I think this is mostly a decision of project direction and scope. If the goal of ulab is to be numpy compatible and enable the reuse of near-verbatim numpy code on embedded platforms, features like this are not necessary.

I'm all for numpy-compatibility, wherever possible, but there are multiple issues that one has to deal with on a microcontroller. Pretty much all are related to the scarcity of resources, and there were a couple of instances, where we had to break with compatibility, simply because there was no reasonable way of implementing a features within the bounds of an MCU.

I myself ended up using ulab from a different perspective though. I have a need to do some calculations involving "mid-size" buffers (50-150 elements) at a comparatively high rate in CircuitPython, on a platform that has no hardware floating point support. I also want this part of my codebase to be easily extensible by users, so if possible I would like to avoid moving my code into a custom C library.

ulab was meant to be extendable (https://micropython-ulab.readthedocs.io/en/latest/ulab-programming.html), though, I've got to admit that, to my knowledge, this idea never got traction.

It could definitely be argued that my needs would be met better by a dedicated library that focuses on high-performance fixed-point array primitives, but there is significant overlap with the features that ulab provides today.

If that's indeed the case, then why don't you consider implementing your features on top of ulab, simply as a user module?

Derfies commented 6 months ago

Was there any further developments on this?
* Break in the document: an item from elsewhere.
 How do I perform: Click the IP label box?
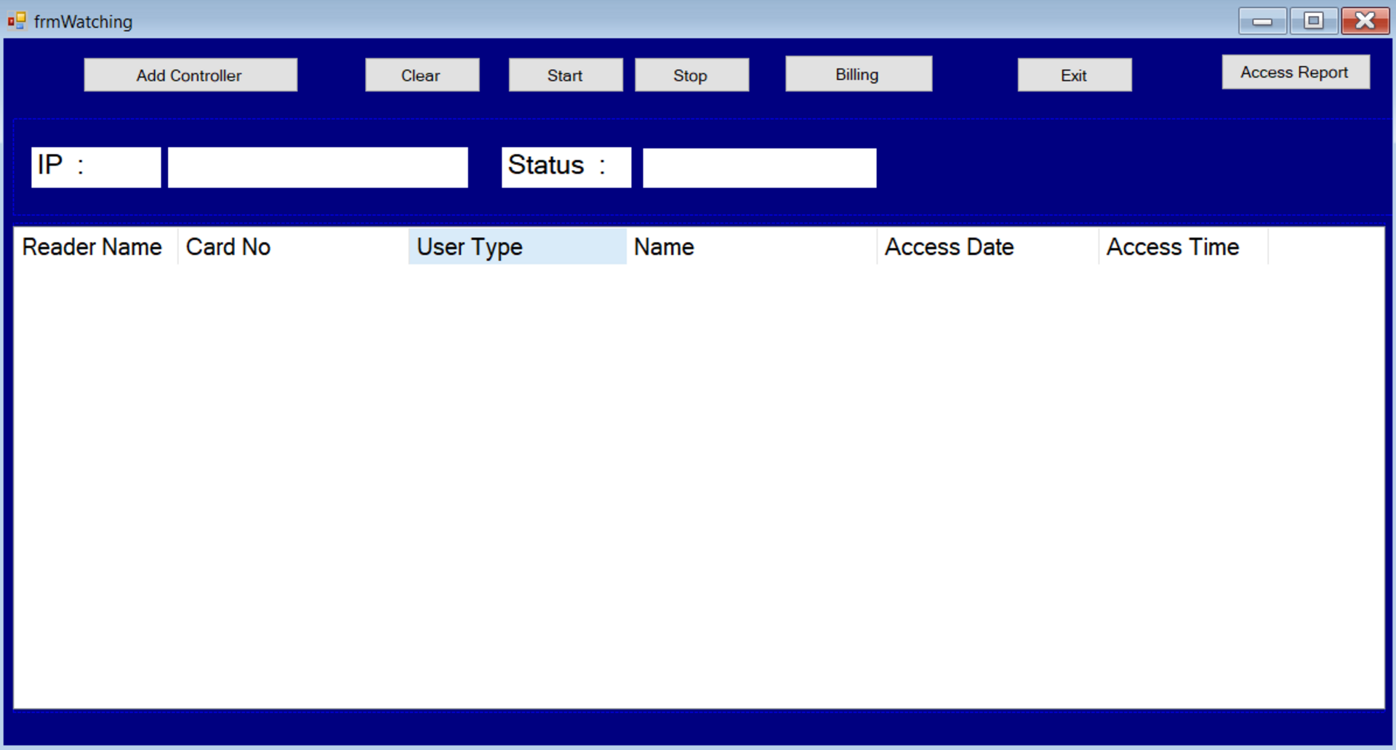tap(95, 167)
I'm in a situation where leveraging fancy indexing or the equivalent of np.take would be seriously advantageous. Or is there a way to simulate this behaviour with a combination of other commands?

v923z commented 6 months ago

I would actually be in favour of an implementation of np.take, because it would be easier to configure in the pre-processing step: if you don't need it, you just disable the function altogether. It would also be easier to start with a not-so-complete implementation, and keep track of the progress.
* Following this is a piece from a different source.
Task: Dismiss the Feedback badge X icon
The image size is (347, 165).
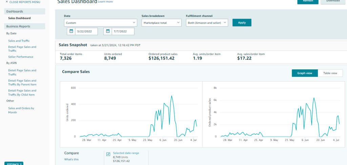Action: (x=21, y=164)
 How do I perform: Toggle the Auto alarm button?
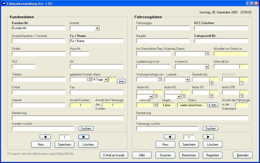click(121, 81)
Based on your comment in https://github.com/v923z/micropython-ulab/issues/607#issuecomment-1532757073, np.take would be enough in most cases. I will try to come up with an implementation over the weekend. It would be relatively straightforward, and I don't foresee any major hiccups.

I'd like to ask for at least a minimal test suite for at least 2D arrays.

v923z commented 6 months ago

@Derfies Would it be OK, if we closed the current issue, when https://github.com/v923z/micropython-ulab/issues/661 is completed?

Derfies commented 5 months ago

@v923z those tickets look equivalent, so yes.

Do you still need tests written for this feature?

v923z commented 5 months ago

@v923z those tickets look equivalent, so yes.

OK

Do you still need tests written for this feature?

Yes, that would be useful. I'll try to complete the implementation in the near future.